EXERCISE INSTRUCTIONS:
Can you lay out every line of the data below as a Markdown table with the columns "Row" and "Line", numbering each row, skipping blank lines, and leaving the pictures out?

BEGIN LISTED RECORDS

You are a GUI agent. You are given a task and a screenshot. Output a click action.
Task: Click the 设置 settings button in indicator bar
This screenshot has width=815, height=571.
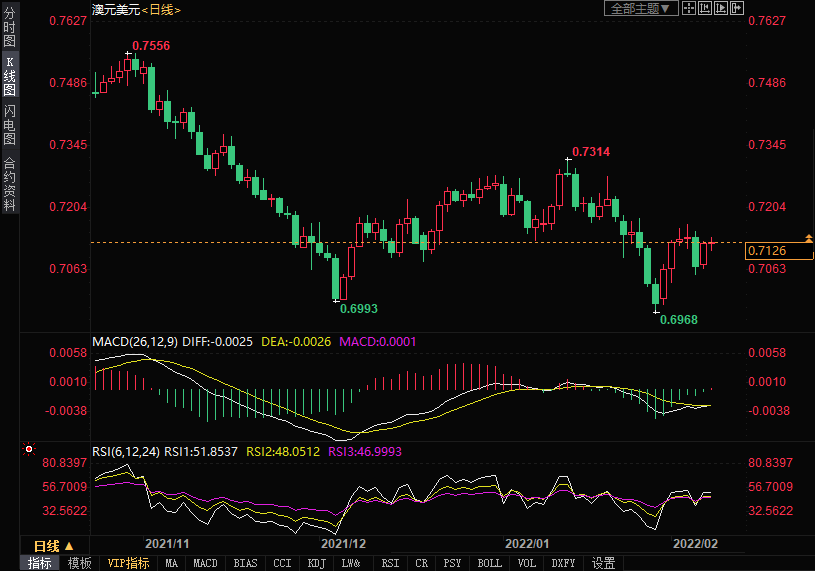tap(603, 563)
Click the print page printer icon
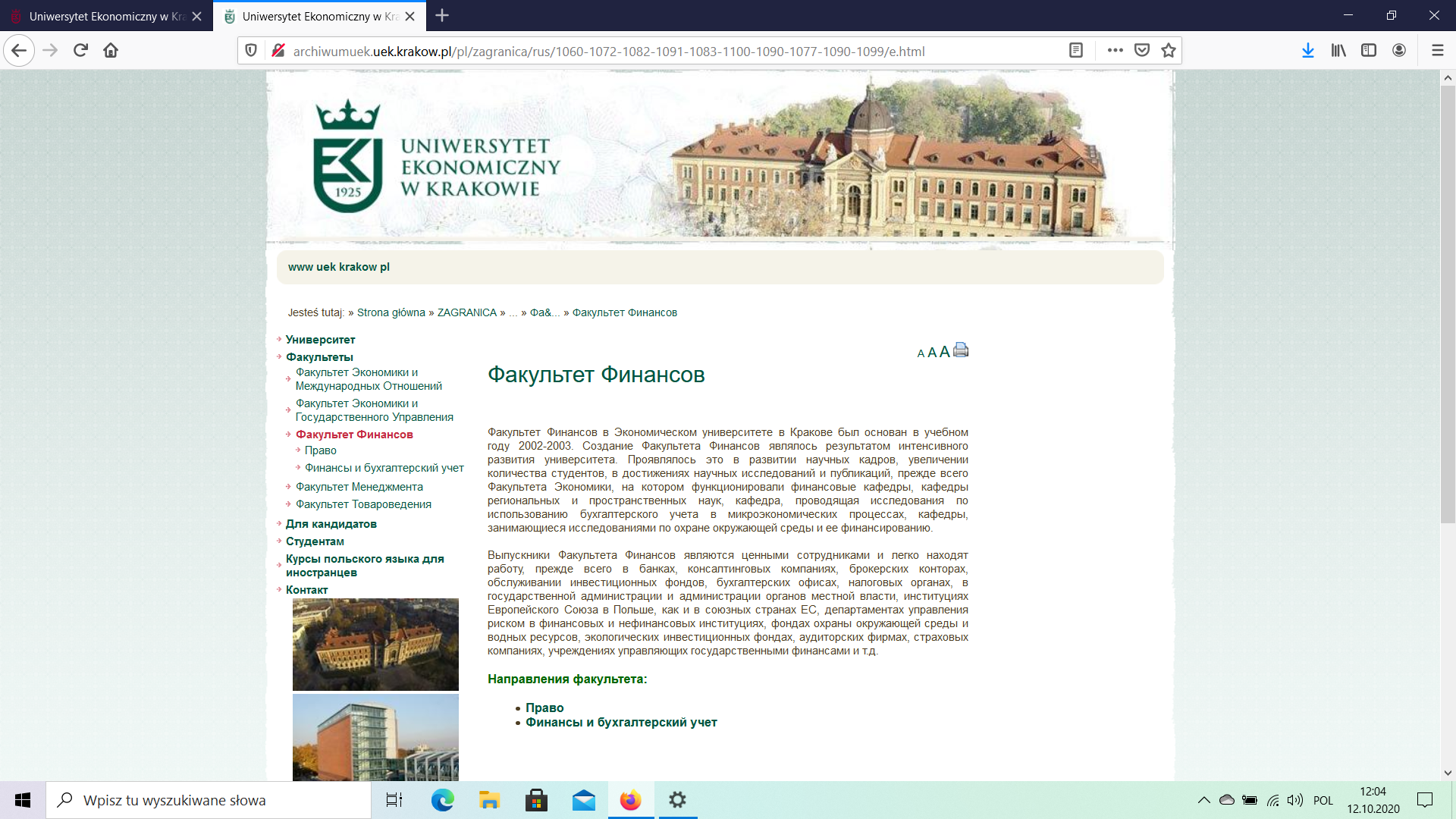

END LISTED RECORDS

RESULT OF THE EXERCISE:
| Row | Line |
|---|---|
| 1 | You are a GUI agent. You are given a task and a screenshot. Output a click action. |
| 2 | Task: Click the 设置 settings button in indicator bar |
| 3 | This screenshot has width=815, height=571. |
| 4 | tap(603, 563) |
| 5 | Click the print page printer icon |